By 2012, Glen Ford of the Black Agenda Report was describing the Democratic Party as the “more effective evil” for using its reputation as protector of the working class to neutralize effective opposition and push through right-wing policies that the Republicans could not get passed.
In 2016, the Democrats received a wake-up call when their chosen successor to Obama lost the White House to a crude-talking New York City real estate developer and game show host with no prior political experience. But with the help of its partners in corporate media, the party managed to limp along for another eight years, first by telling the American people that President Trump was an agent of Russia, and then by claiming that Trump was Hitler who was planning concentration camps and firing squads for his political enemies.
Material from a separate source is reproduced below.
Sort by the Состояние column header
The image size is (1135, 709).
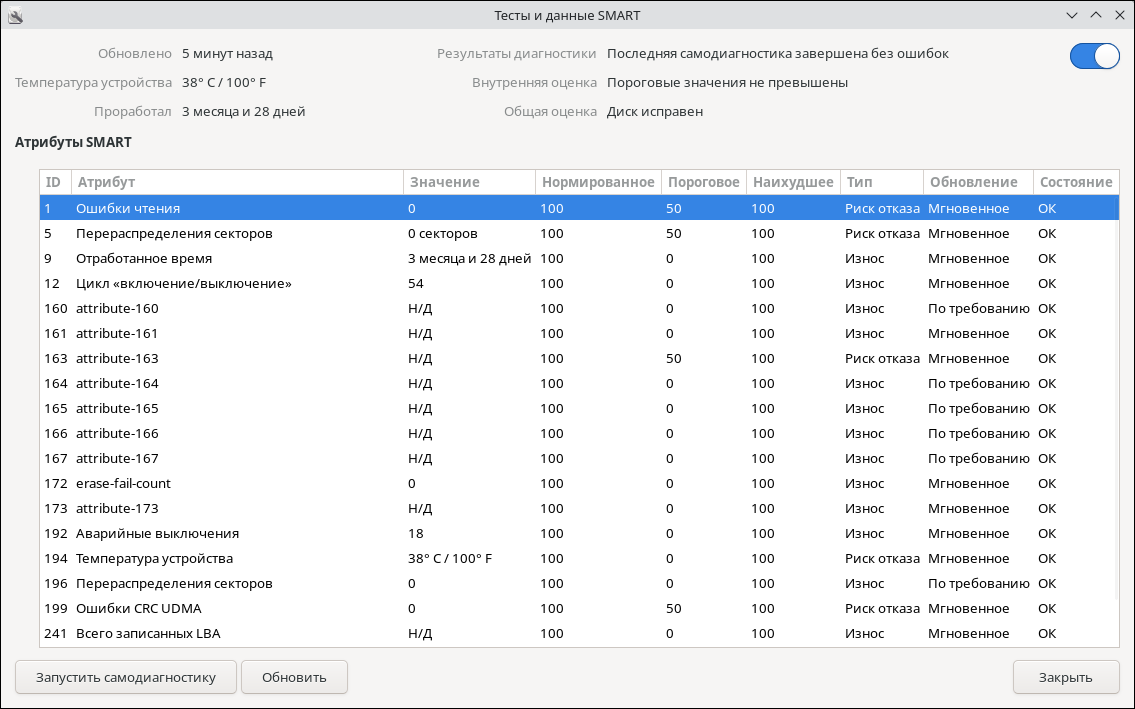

Now after the November 2024 elections in which Trump won every swing state and the popular vote, the Democratic party is finally being forced to face some uncomfortable truths. The party’s partners in the corporate media initially tried blaming the election result on the voters for being too misogynist, too racist, or too dumb to vote correctly. But there is little trust that remains in corporate media.
The party’s corporate consultants have put the blame on the party’s excessive focus on identity politics. But the issues for the Democrats run much deeper than bad messaging. The real problem is that the party takes direction from plutocrats whose interests are antagonistic to the needs of the working people it pretends to represent. Both Democrats and Republicans are financed by the same corporate interests. Thus, there is general agreement and support for policies that guarantee high rates of return on investment capital, policies like continuous war, for-profit health care, and outsourcing jobs. This leaves few issues for the parties to fight about other than abortion and identity politics.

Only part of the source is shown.